Na punkcie pomiaru czasu facet nam mówi, że przed nami jest 13. W końcu udaje się dojść trójkę przed nami, a zatem to miejsca 11-16. Tak sobie kalkuluję, że w pierwszej dziesiątce raczej nie ma sześciu z M3, więc szansa na szerokie pudło jest. Okazuje się, że ten 'energiczny' jest jednocześnie lekarzem. Widzę, że rzeczywiście na podjazdach jesteśmy w stanie zerwać peletonik, ale to dopiero 30-32 km, do mety jeszcze daleko. Mówię mu więc, żeby teraz pojechać trochę spokojniej w grupie, a zaatakować na jakieś 10 km do mety. Chyba podoba mu się plan. No więc jedziemy, gęsiego po najlepiej ubitym torze jazdy. Ja chwilowo w ogonie grupki. Wtem jak nagle nie wyleci w powietrze właśnie mój 'wspólnik' od misternego planu. Zahaczył kierownicą o brzozę i mu się koło w poprzek ustawiło. Glebi centralnie przede mną, omijam go instynktownie i też wpadam na brzózkę, by po chwili zaliczyć kontakt z podłożem.

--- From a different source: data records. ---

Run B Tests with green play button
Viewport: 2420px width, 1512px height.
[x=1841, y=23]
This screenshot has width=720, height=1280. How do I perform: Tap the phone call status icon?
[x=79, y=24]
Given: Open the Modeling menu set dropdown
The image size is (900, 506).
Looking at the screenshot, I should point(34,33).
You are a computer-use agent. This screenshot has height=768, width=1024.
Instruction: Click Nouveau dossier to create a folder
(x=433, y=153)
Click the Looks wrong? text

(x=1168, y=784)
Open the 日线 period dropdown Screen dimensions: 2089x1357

Na szczęście owo podłoże jest miękkie. Szybko się podnoszę i widzę, że jedyne straty do wykrzywiona kierownica. Natomiast kolega jest wyraźnie zamroczony, nie bardzo wie gdzie jest. Zostają przy nim na chwilę 2 kobiety z mini, które akurat wyprzedzaliśmy, a ja lecę dalej, próbując dogonić grupkę. Straciłem pewnie około minuty. Sam raczej nie dałbym rady dojść, ale dogania mnie paru mocnych gości i zaczyna się szaleństwo. Po pierwsze tempo jest naprawdę mocne, po drugie mijamy dosłownie tłumy zawodników z mini. Co chwila trzeba przeskakiwać z lewej na prawą, czasem pocisnąć po krzaczorach. Cały czas czuję power w nogach, ale zaczynam żałować, że wziąłem tylko jednego żela..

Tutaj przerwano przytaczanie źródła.